Bitcoin Custody Expands as US Bancorp Relaunches Service

- US Bancorp reenters Bitcoin custody, marking Wall Street’s deeper move into crypto.
- Bitcoin ETFs fuel rising demand as custody shifts from niche role to core finance.
- Control of custody may determine which banks lead the next phase of digital assets.
US Bancorp has returned to the digital asset sector with the relaunch of its custody service. The move reflects a broader shift in how major financial institutions handle Bitcoin. A niche business once led by crypto-native firms is now becoming part of systemic financial infrastructure. Custody has become the entry point for Wall Street’s digital asset ambitions.
The Minneapolis-based bank, the fifth-largest in the United States, will focus initially on Bitcoin custody services for institutional investment funds and ETF issuers. The expansion to other tokens could be considered further down the road, pending risk and compliance reviews. The bank paused its earlier attempt in 2022 after the SEC sent guidance increasing capital costs.
Regulatory Shift Sparks Bitcoin Custody Revival
The rule obligated banks to record digital assets directly on their balance sheets. It made custody too capital-intensive and forced lenders to exit. Earlier this year, the rule was repealed under President Donald Trump’s administration. The rollback reopened the market and cleared the path for traditional lenders to rejoin the race.
Stephen Philipson, who leads US Bancorp’s institutional division, said the relaunch is a matter of execution. He explained that the bank had built the playbook during its first launch in 2021. Demand had grown since then, particularly as institutional products tied to Bitcoin expanded.
The launch of Bitcoin exchange-traded funds in 2024 has shifted the market. Several asset managers have launched spot Bitcoin ETFs, with BlackRock’s iShares Bitcoin Trust emerging as the biggest at over $80 billion. These funds require secure custodians to store their assets. The need for scale and reliability has pulled large banks back into the sector.
Coinbase has so far led the crypto ETF custody space, providing services to over 80% of issuers. But banks see an opportunity to take market share. Custody is a predictable service, grounded in balance sheet strength and compliance. Institutions view it as a natural extension of their existing role.

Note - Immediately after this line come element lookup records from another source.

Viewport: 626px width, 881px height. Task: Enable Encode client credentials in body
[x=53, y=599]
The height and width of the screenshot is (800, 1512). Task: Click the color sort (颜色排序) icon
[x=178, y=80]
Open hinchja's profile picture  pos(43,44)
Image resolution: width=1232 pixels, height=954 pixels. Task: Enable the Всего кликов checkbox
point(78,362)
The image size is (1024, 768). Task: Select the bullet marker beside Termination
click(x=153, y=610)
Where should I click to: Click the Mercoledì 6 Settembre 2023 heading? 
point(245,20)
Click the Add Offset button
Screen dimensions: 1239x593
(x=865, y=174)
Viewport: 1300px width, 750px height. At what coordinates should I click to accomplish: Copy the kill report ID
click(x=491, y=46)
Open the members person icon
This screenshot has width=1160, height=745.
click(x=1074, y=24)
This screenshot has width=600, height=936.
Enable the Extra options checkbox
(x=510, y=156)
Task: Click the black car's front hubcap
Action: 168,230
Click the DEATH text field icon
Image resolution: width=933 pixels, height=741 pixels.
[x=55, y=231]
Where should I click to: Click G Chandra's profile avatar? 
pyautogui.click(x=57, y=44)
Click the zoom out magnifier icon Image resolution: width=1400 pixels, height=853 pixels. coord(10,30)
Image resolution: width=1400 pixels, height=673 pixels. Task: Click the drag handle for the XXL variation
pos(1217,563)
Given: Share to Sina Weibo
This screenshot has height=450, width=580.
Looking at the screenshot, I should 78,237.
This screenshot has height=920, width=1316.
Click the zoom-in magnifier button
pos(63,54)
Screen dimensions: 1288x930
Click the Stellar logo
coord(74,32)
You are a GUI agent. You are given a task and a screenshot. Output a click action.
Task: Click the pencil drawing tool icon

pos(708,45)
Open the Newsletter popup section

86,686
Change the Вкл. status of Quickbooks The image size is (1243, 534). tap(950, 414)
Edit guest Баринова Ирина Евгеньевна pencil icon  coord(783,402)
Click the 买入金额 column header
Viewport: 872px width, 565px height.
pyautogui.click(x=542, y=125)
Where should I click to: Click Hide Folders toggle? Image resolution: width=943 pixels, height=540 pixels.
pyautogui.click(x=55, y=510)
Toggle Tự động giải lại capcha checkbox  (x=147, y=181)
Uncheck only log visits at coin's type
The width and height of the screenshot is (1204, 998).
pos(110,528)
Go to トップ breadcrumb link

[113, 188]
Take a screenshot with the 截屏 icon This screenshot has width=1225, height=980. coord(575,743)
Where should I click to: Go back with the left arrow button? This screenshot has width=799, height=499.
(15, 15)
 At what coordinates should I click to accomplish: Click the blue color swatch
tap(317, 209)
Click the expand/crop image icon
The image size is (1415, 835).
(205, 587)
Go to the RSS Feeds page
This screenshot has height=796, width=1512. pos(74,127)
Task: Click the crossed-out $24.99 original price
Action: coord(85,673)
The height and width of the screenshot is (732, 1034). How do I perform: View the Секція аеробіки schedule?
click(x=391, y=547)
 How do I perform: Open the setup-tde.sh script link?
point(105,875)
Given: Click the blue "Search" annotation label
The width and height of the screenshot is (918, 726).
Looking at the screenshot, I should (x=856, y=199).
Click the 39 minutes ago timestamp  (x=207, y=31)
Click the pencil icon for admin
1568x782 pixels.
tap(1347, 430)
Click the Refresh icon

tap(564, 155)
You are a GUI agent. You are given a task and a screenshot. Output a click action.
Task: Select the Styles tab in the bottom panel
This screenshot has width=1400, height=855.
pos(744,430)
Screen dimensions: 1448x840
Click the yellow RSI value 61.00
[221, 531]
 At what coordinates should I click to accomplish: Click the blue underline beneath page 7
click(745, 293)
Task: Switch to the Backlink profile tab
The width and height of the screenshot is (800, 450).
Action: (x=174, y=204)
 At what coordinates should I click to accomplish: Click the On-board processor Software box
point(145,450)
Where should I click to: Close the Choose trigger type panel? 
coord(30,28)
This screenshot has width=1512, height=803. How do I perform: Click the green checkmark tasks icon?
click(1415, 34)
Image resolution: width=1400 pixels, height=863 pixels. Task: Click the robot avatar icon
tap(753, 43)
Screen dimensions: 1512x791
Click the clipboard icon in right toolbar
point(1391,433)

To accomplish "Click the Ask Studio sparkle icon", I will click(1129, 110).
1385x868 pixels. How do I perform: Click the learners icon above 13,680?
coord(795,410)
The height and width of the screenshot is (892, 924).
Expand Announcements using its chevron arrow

Bitcoin Custody Becomes Wall Street’s New Financial Backbone
BNY Mellon was the first U.S. bank to enter custody service in 2022. It offered storage for Bitcoin and Ethereum to selected clients. Citigroup is evaluating similar services. In July, Deutsche Bank announced plans to launch its own digital asset custody platform by 2026, in partnership with Austria’s Bitpanda. The market is consolidating quickly.
Bitcoin is no longer limited to crypto-native companies and exchanges. Custody determines who controls access to the asset class. Whoever dominates custody would shape the competitive order of the next phase of financial markets.
Custody platforms are a foundation for wealth management, institutional lending, and consumer payments. Banks see the service as an entry point to broader digital strategies. Once infrastructure is in place, additional services could be layered on top. Bitcoin is the wedge through which those services are being built.
Related: SEC, CFTC Unite to Allow Spot Crypto Trading on U.S. Platforms
US Bancorp’s reentry signals normalization, with custody shifting from speculation to a back-office function increasingly demanded by clients. This shift shows how far Bitcoin has traveled from its early outsider status. As institutions compete to secure billions in ETF assets, the story is less about price and more about infrastructure.
Custody may determine the balance of power in digital finance. The race between banks and crypto-native companies is picking up steam. For now, Bitcoin is still the test case. Custody is set to become a pillar of the financial system, and whoever controls it will determine the structure of Wall Street’s digital future.